[Saved data entries]
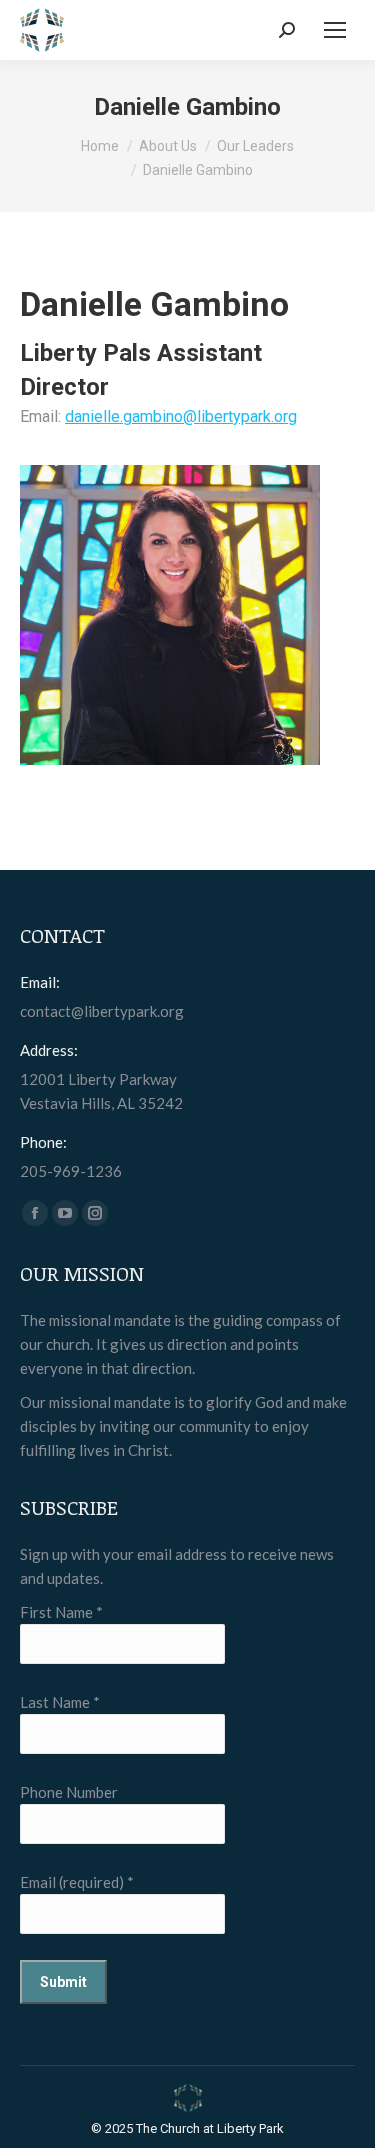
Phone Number (69, 1792)
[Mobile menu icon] (335, 30)
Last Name (60, 1702)
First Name (61, 1612)
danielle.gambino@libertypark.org (181, 416)
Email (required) (77, 1882)
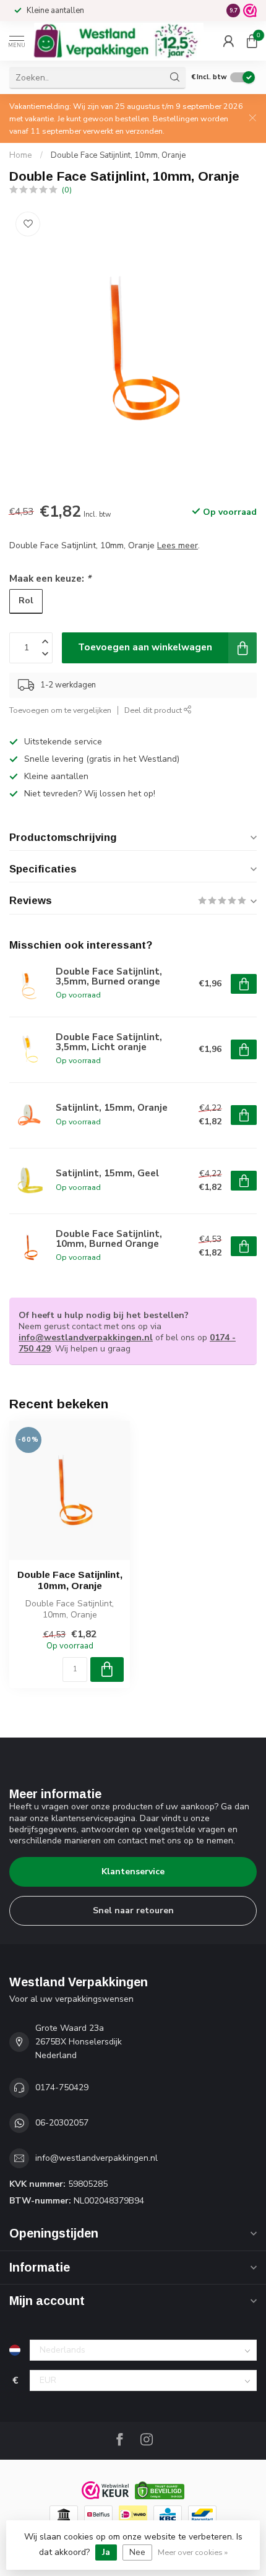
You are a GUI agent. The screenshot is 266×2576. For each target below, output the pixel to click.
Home (20, 155)
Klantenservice (133, 1871)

▸ What you should do
The answer must be an exact reproduction of the records, with every picture left out.

▸ Task answer
Phone Number (69, 1792)
[Mobile menu icon] (335, 30)
Last Name (60, 1702)
First Name (61, 1612)
danielle.gambino@libertypark.org (181, 416)
Email (required) (77, 1882)
You are a GUI agent. The screenshot is 266×2576. For each target below, output the pixel to click.
Home (20, 155)
Klantenservice (133, 1871)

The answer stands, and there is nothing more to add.